WHAT THE EXERCISE ASKS — Could you write out every record below exactly, leaving out any pictures?

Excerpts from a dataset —
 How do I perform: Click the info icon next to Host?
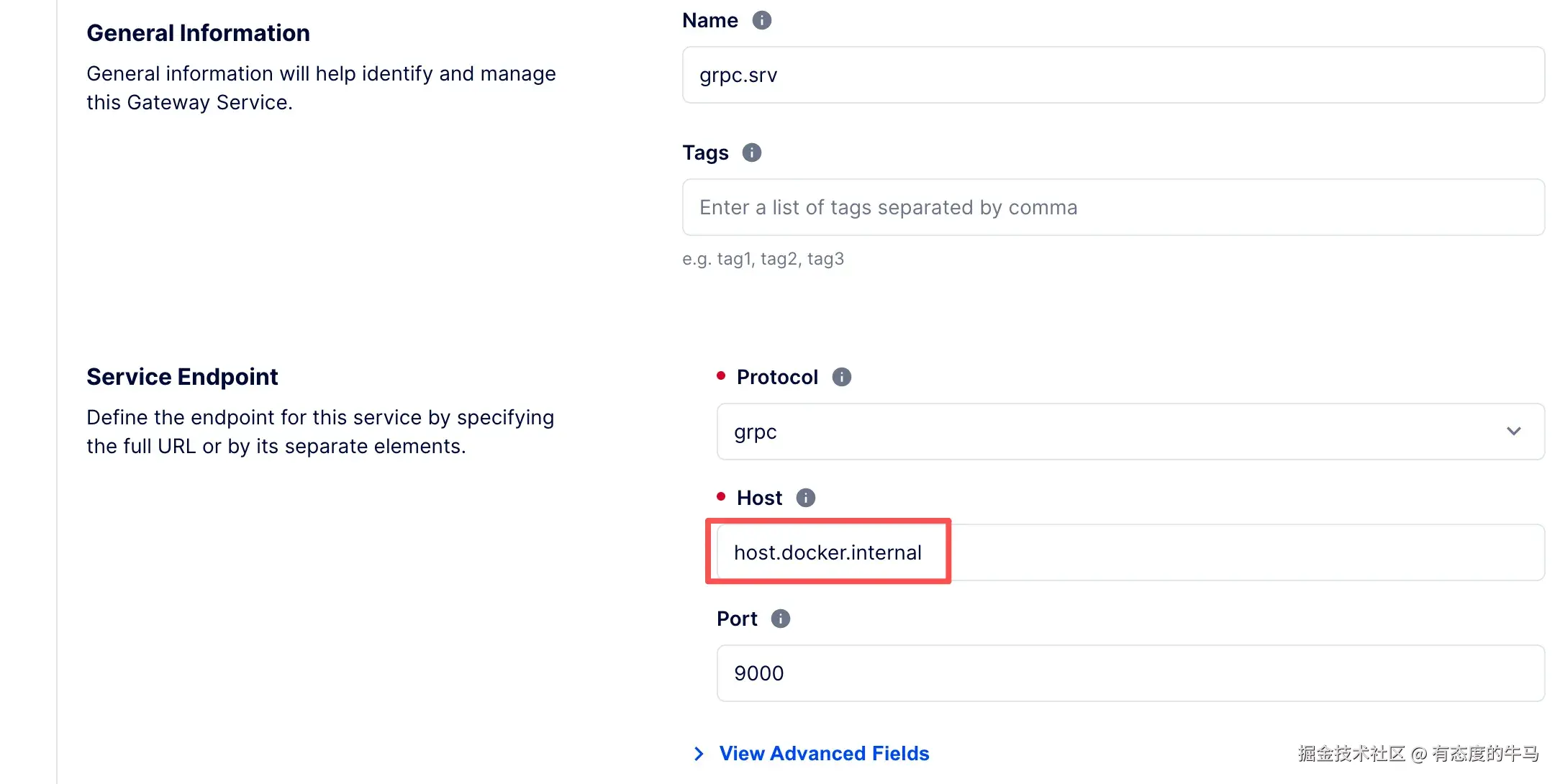coord(805,498)
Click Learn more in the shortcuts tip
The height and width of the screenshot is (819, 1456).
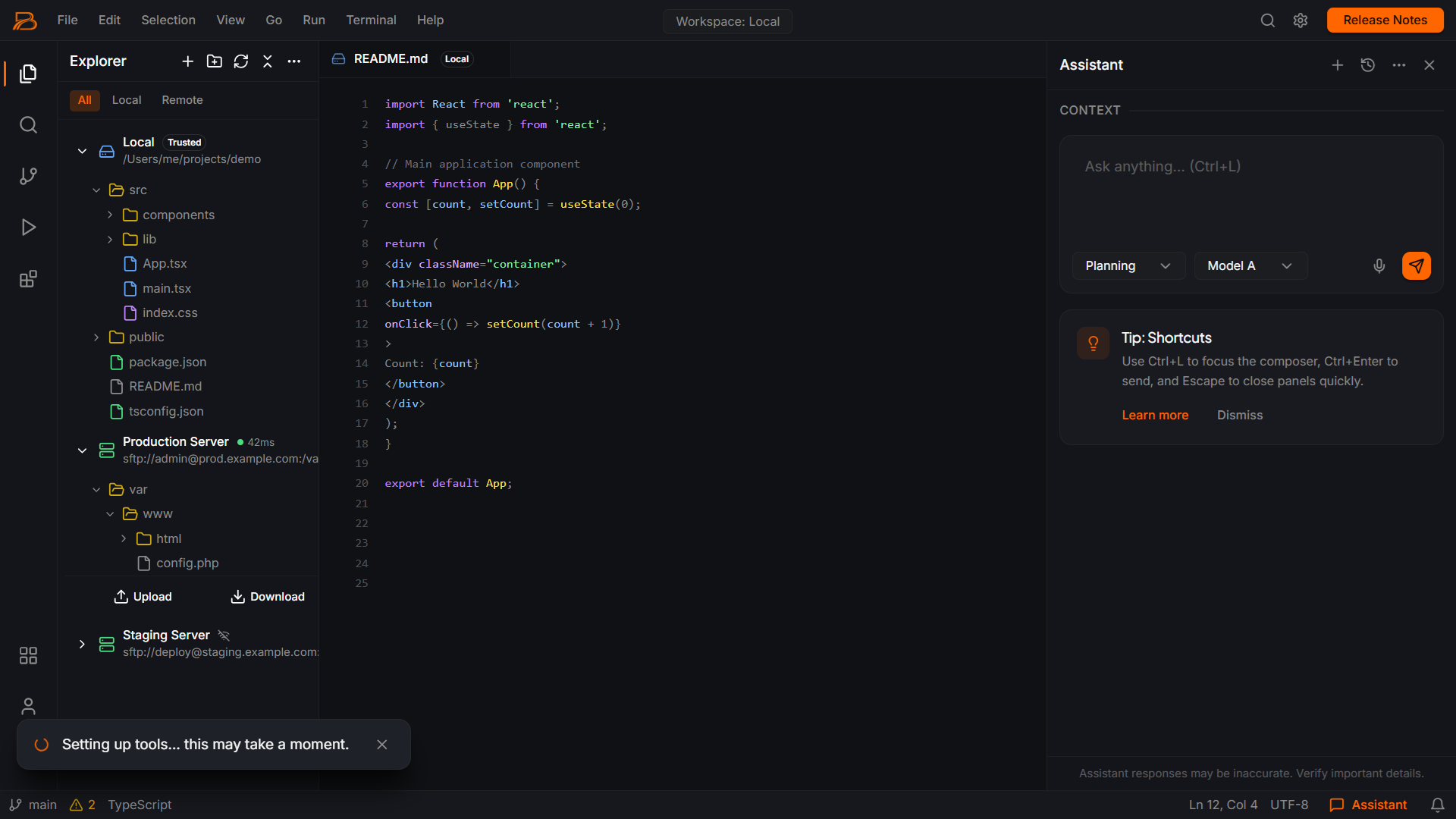[1155, 415]
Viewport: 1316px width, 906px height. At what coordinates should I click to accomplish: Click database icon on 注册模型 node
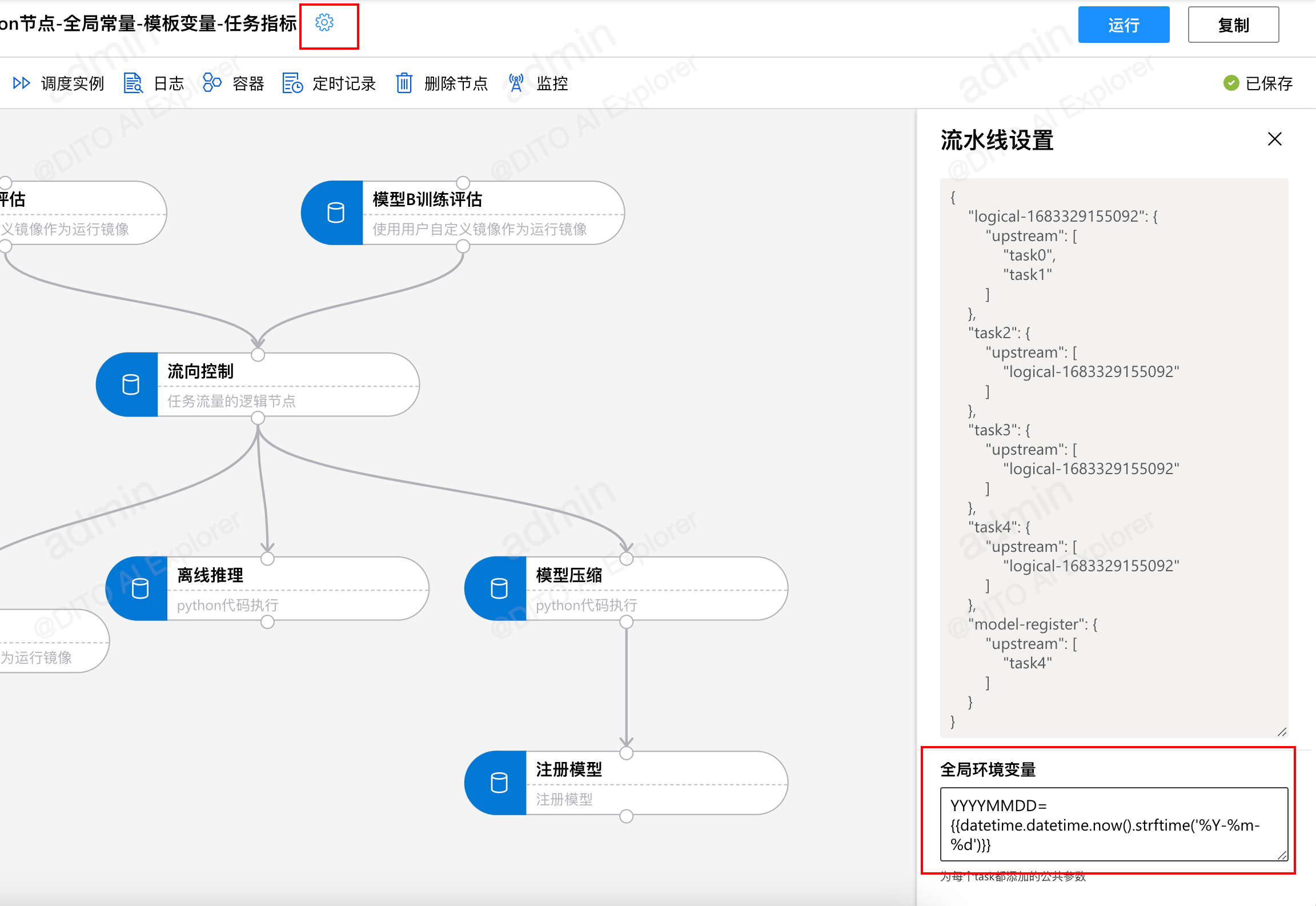click(499, 783)
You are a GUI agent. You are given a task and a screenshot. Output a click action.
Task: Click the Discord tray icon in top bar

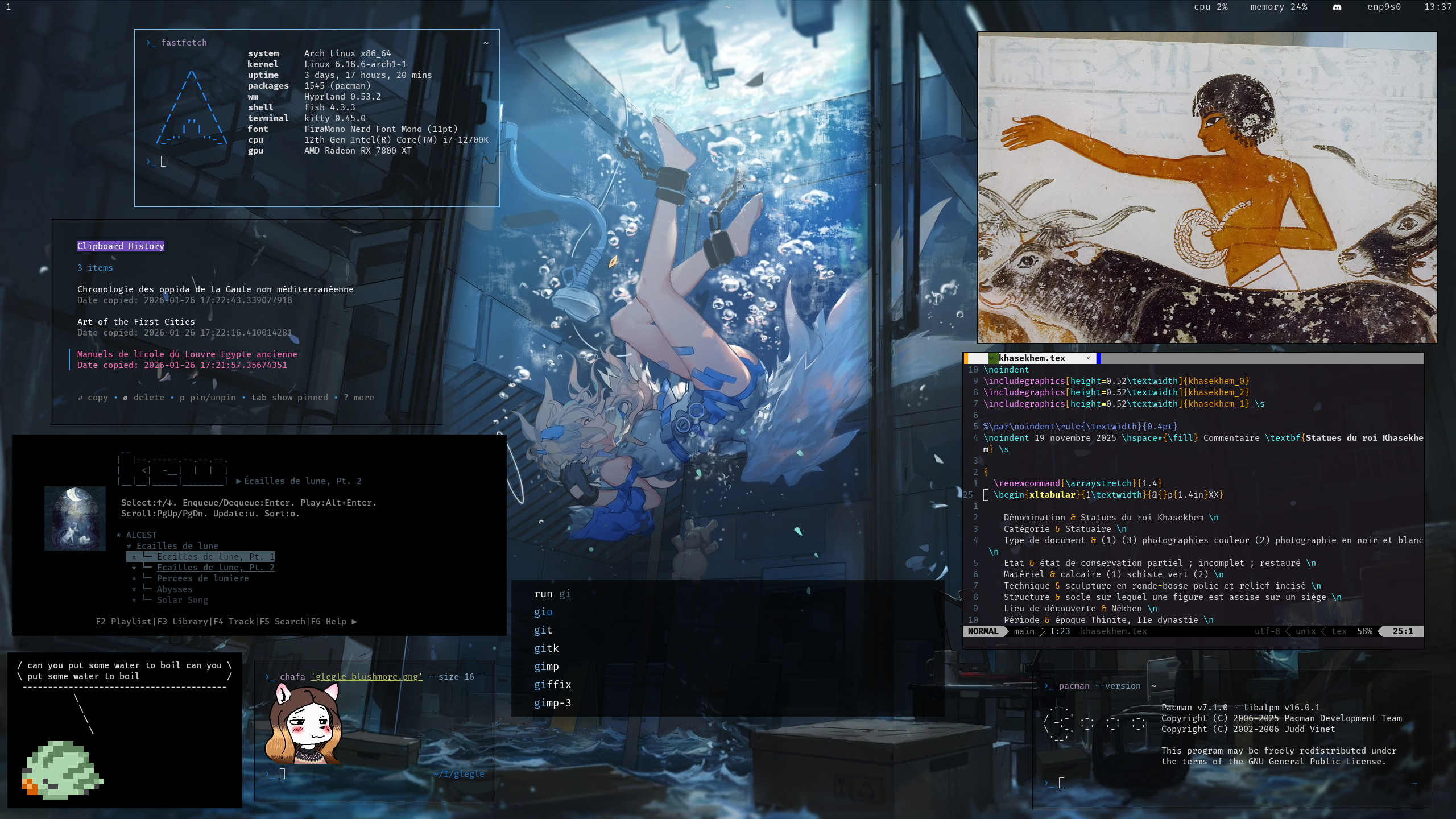tap(1337, 7)
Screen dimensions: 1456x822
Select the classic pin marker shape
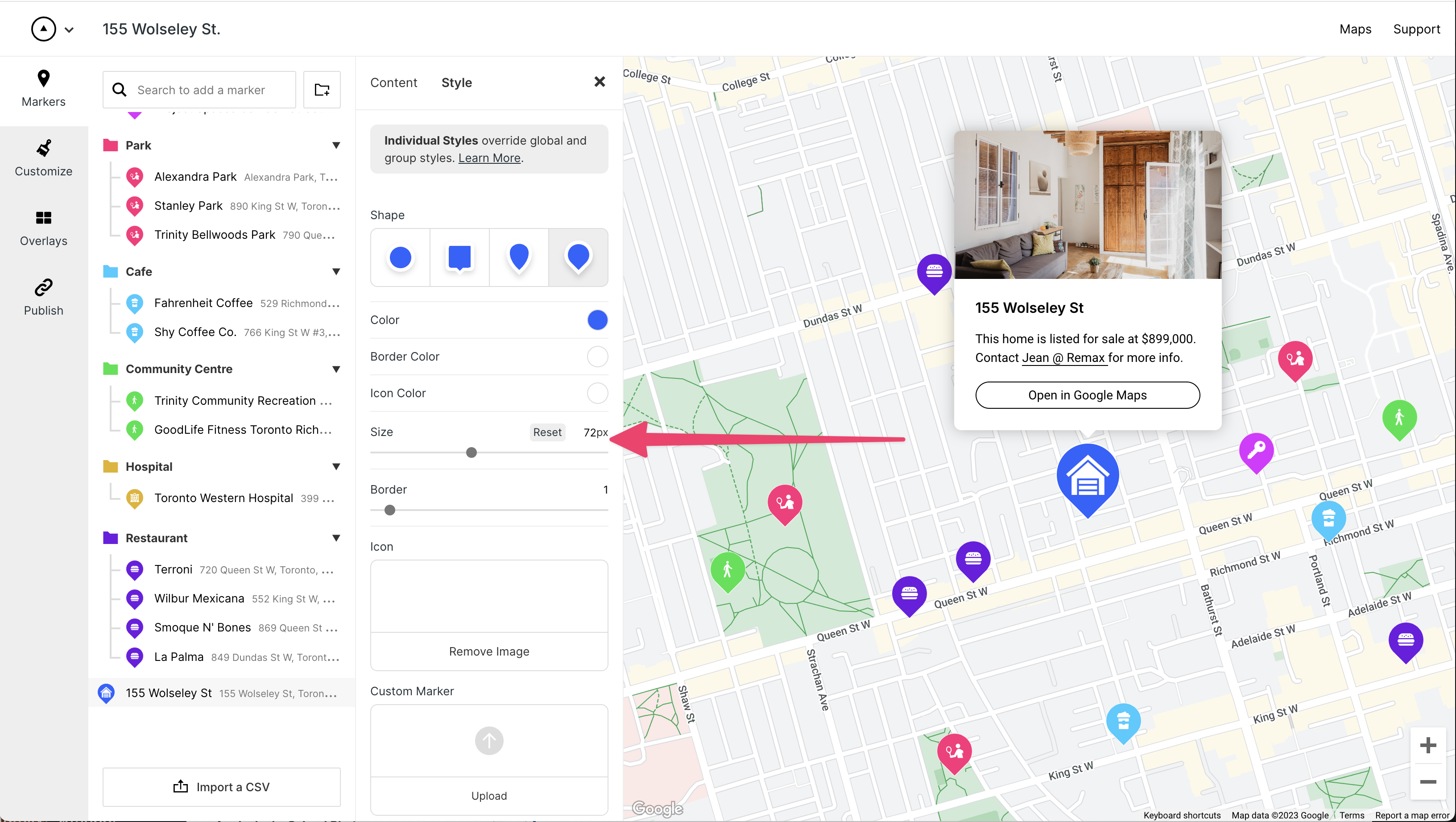(x=578, y=257)
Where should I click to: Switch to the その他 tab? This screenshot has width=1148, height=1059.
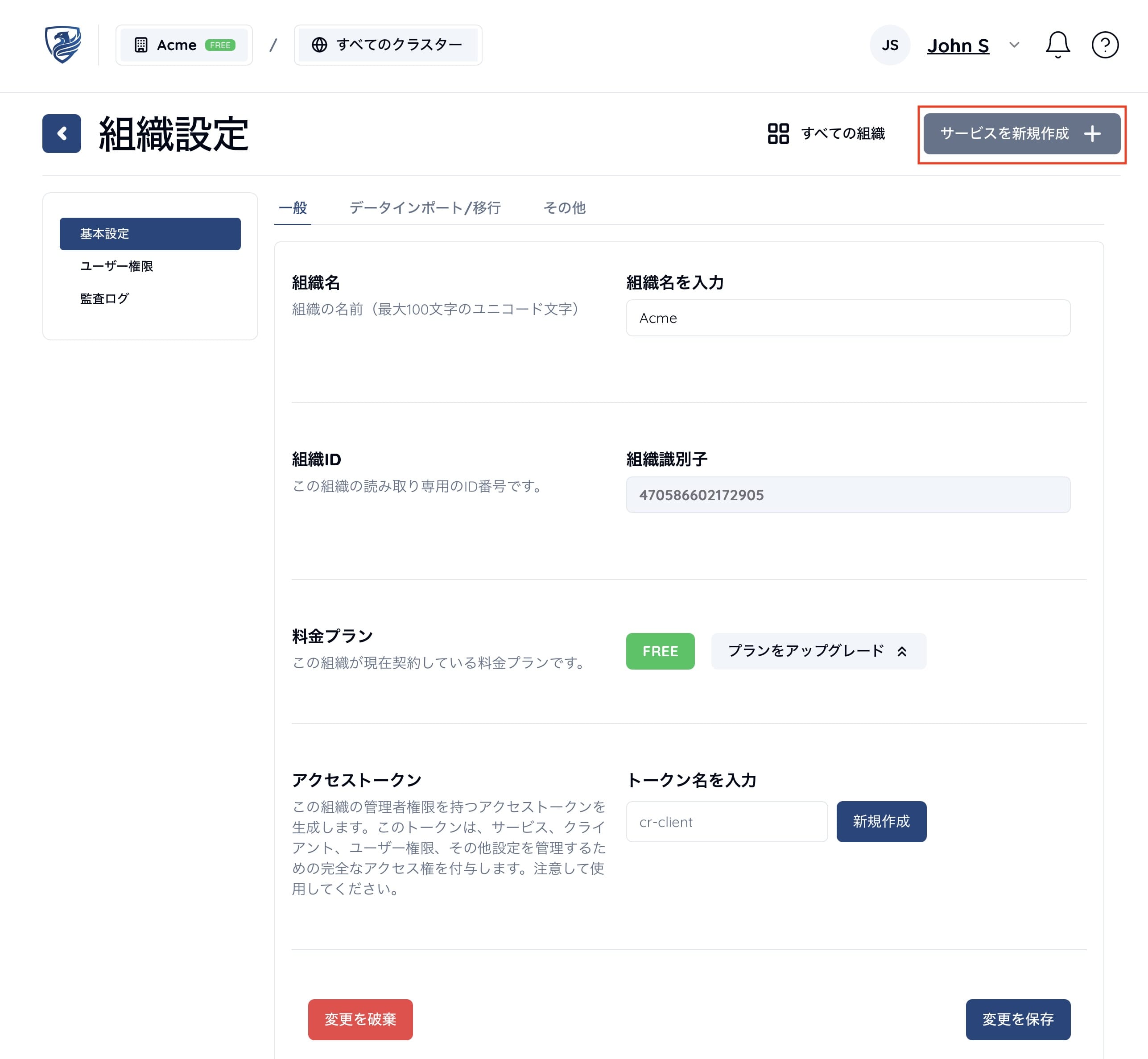click(564, 207)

WRITTEN RESPONSE —
 How do I perform: Click the info icon next to Host?
coord(805,498)
Click Learn more in the shortcuts tip
The height and width of the screenshot is (819, 1456).
[1155, 415]
Viewport: 1316px width, 906px height. At what coordinates should I click to accomplish: Click database icon on 注册模型 node
click(499, 783)
You are a GUI agent. You are given a task and a screenshot. Output a click action.
Task: Click the Discord tray icon in top bar

tap(1337, 7)
Screen dimensions: 1456x822
Select the classic pin marker shape
(x=578, y=257)
Where should I click to: Switch to the その他 tab? This screenshot has width=1148, height=1059.
click(564, 207)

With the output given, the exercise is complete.